Mike's eyes widened as his mind and Raph's faraway expression supplied the rest of that sentence. _I don't wanna think about it happening ta you._ "I'd...it wouldn't be _worse_--"

"Mikey, the only good thing about all this is that it didn't happen ta you. I couldn't a'...I couldn't a' handled it. Not bein' able ta stop it."

Mike couldn't say he didn't need Raph to keep it from happening. First of all, it probably wasn't true. Second, it would only make things worse. "I mean, I don't hang out with Casey that much. But uh, if it'd been you and me? You wouldn't've let it happen. So it's moot. No 'what if.' It just wouldn't've happened to me."

"You say that. But those guys took me down pretty quick."

"If I remember right, they blundered the whole operation and had to go back later for another try. If they took you down, it was by accident. You've...you've got me outta real tight spots before. Got all of us out of 'em, even. That shows you can do it. It's not...hm. This? Doesn't matter. I mean, it matters, but it's not like, demonstrative of how strong you are, or how like, Batman you are, 'cause you're pretty darn Batman, if you ask me." He plucked the comic book from his lap and stared at the cover. "There should be a Nightwatcher comic series. Like, a real one."

"Then make one," Raph said flatly. "Do whatcha want. Just keep bein' yourself. Like I said, the only good thing is that it didn't happen ta you, an' you shouldn't act like it did. If it had ta happen ta one of us, I'm glad it was me. If you're all...damn." Raph hissed in frustration.

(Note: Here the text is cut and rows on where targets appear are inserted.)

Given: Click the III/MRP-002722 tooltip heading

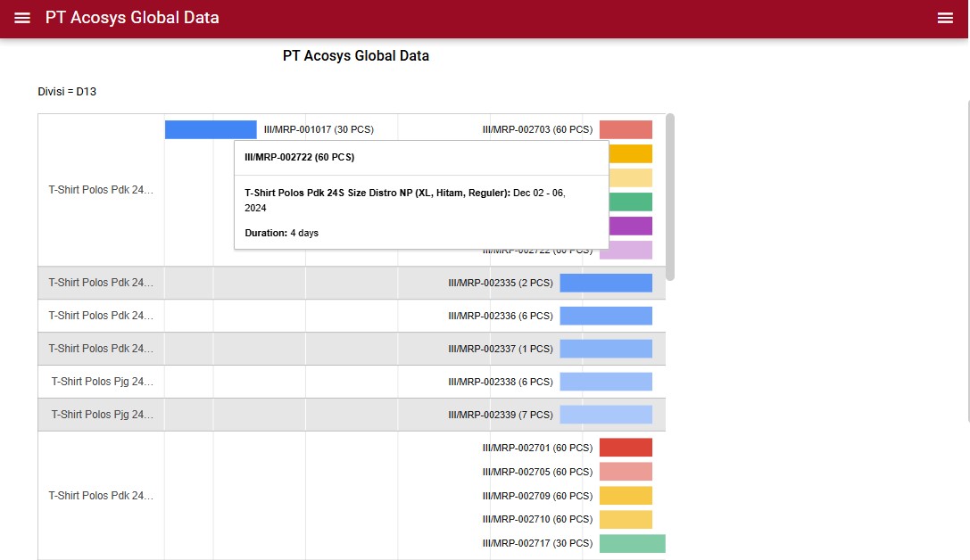Looking at the screenshot, I should (300, 157).
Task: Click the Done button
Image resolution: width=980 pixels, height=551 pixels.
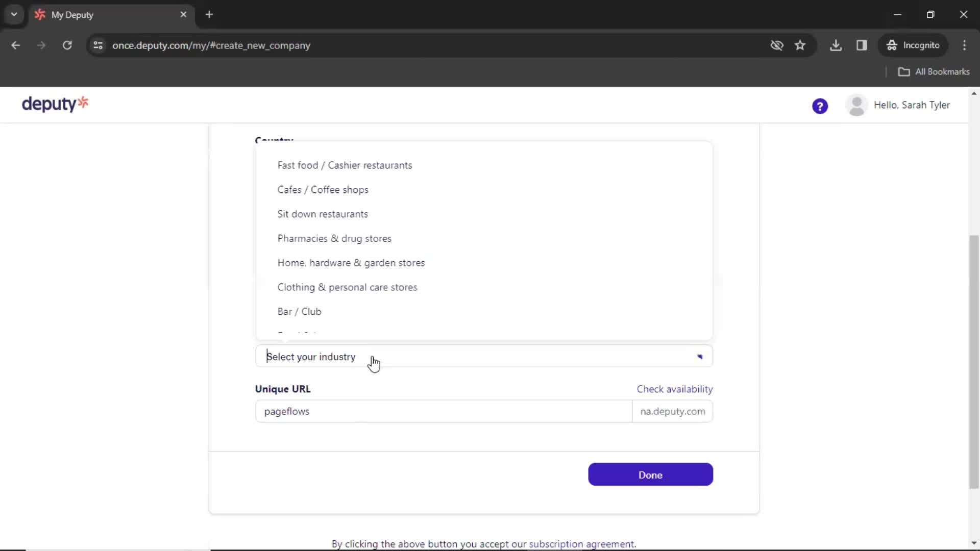Action: (x=650, y=475)
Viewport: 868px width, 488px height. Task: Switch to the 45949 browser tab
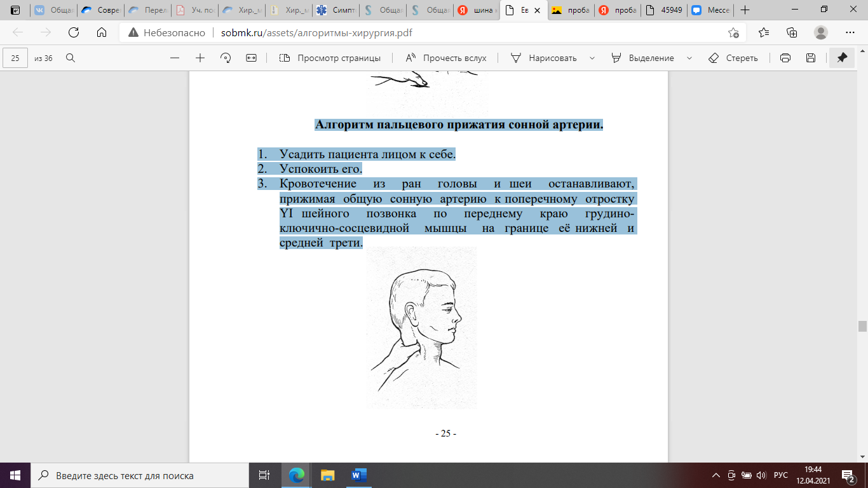664,10
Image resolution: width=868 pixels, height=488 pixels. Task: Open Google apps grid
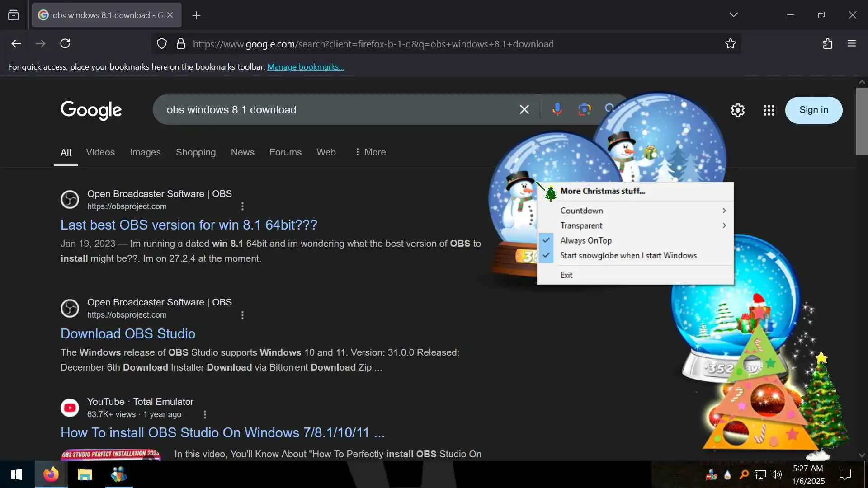769,110
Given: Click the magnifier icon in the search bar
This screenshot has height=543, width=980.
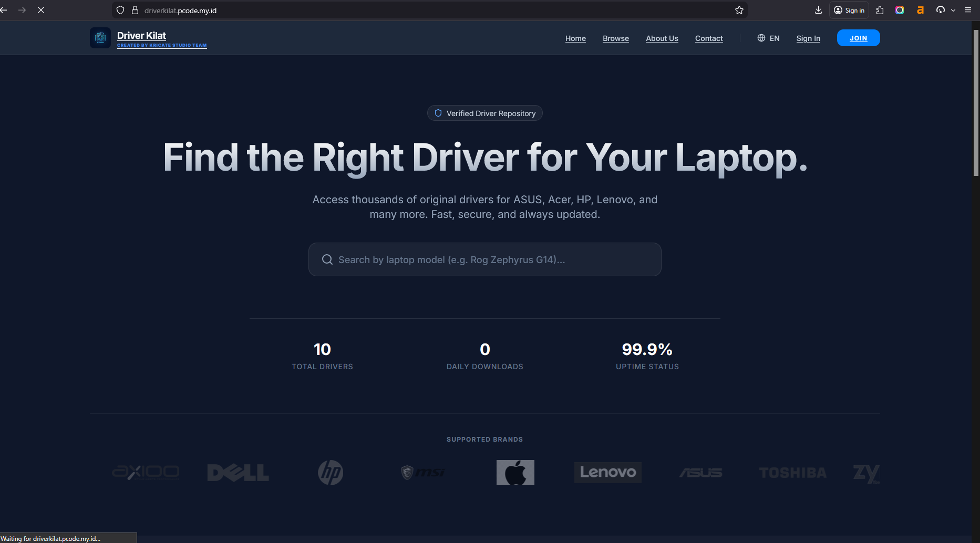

He was having trouble putting words to his thoughts again, Mike could tell. He clapped him lightly on the shoulder. "If we're acting like we did before, it's not much different for you than if it did happen to one of us?"

"It ain't like that exactly. I mean, it is different, 'cause I know it didn't happen ta you, but...I guess. Pretty much."

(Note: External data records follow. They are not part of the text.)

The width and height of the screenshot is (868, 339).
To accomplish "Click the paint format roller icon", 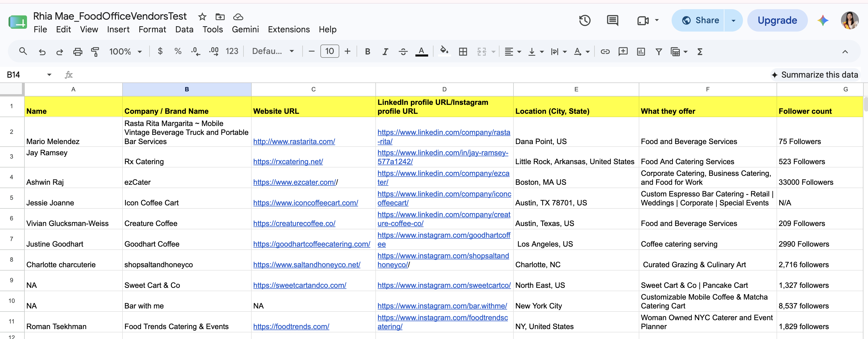I will pyautogui.click(x=95, y=52).
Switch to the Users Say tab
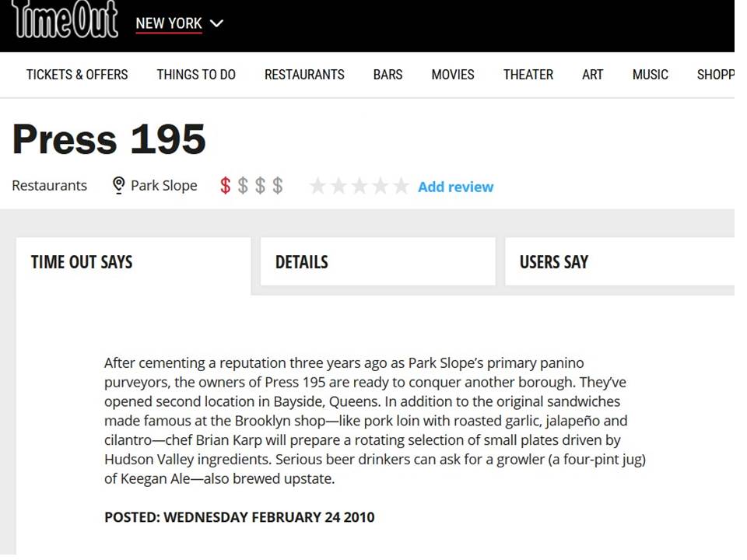The image size is (747, 560). click(620, 262)
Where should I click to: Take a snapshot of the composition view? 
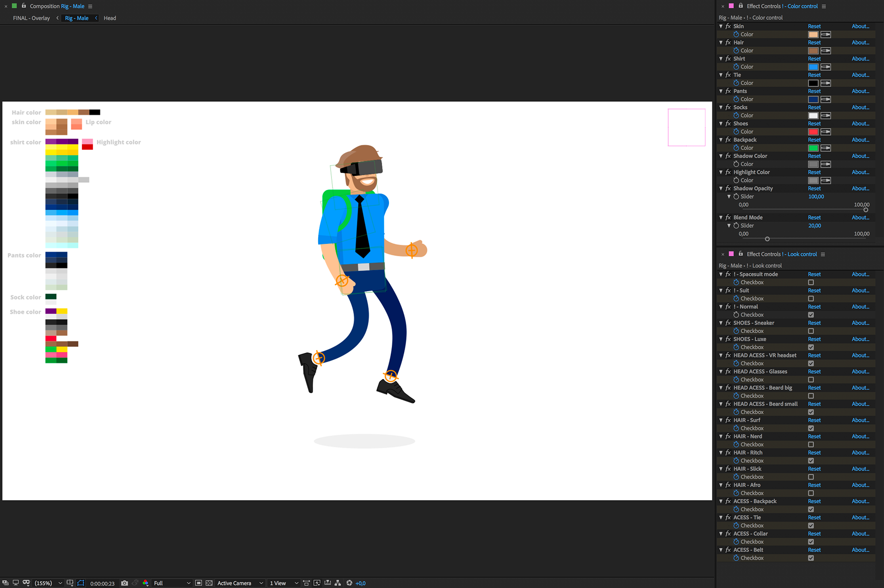point(124,583)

Mike swallowed uncomfortably. "And on some level, you want us to be kinda glad it happened to you and not one of us, 'cause it means you uh, took one for the team? Like if it had to happen?"

Raph wet his lips, and nodded.

"Dude. Problem with that. It didn't have to happen."

"I know. So it's...meaningless?"

"I don't think it's a matter of meaning something, like, right now. I dunno. I've been having a random insight fluke, but you'll hafta talk to Master Splinter about this one. He'll figure out a way it means something in the long run. But uh, I'm not good at that stuff. I play video games. But if it helps, you mean a hell of a lot to me."

Raph suddenly caught Mike around the neck with his arm and pulled him in, forcing a startled yelp from Michelangelo. "Yeah, I know," he grumbled, giving his sibling a painful noogie.

* * *

"So you and Casey are friendly again." It came out sounding bitterer than Leo intended, or even felt. Casey had taken care of Raph. It didn't mean he was Leo's favorite person, but it made their relationship a little easier, even if taking care of Raph was Leo's job. It was Leo's job, but Casey was doing it, while Raph wouldn't even talk to him on the phone.

The most startling thing about Raph's reaction to the comment was that he didn't seem to have one. His face was as smooth as glass. Maybe he understood why Leo might resent this. Yes, it was a look Raph had had before, when he was in an ultimate state of peace about a decision he'd made. It almost never happened. "I forgave Casey, Leo. Ain't no reason you shouldn't."

Leo relaxed. "I guess it's just a sign of things going back to normal."

Raph's face twitched in thought. "Not normal. Just...life. Things ain't never gonna be the way they were."

"If things were every the way they were. The older I get, the more it seems like things just keep changing."

"That's true."

Leo sank down onto the grass beside his brother. "I think...I think the reason I kept trying to fight your battles for you was because they were my battles, too. I meant what I said when I said it happened to me, too. I...wanted to heal you, because I was healing myself at the same time. It...probably would have been easier, somehow, if it had happened to me."

"Only it didn't." Raph's voice was tinted with tension, as though warning Leo not to go there again.

Leo almost couldn't believe it when he found himself saying, "It...happens every night, in my dreams." _No, don't tell him this! It will only make things awkward!_ "It's worse every time. It's like my brain is trying to decide what it was like for you. Isn't..." He laughed bitterly, eyes sliding shut as his face lit with flame. "Isn't that the most screwed-up thing you ever heard?" He'd said too much. Now Raph would feel as guilty as if he'd sent the dreams himself like clinging strands of silk spiderwebs, floating down currents of thought to haunt Leonardo at night.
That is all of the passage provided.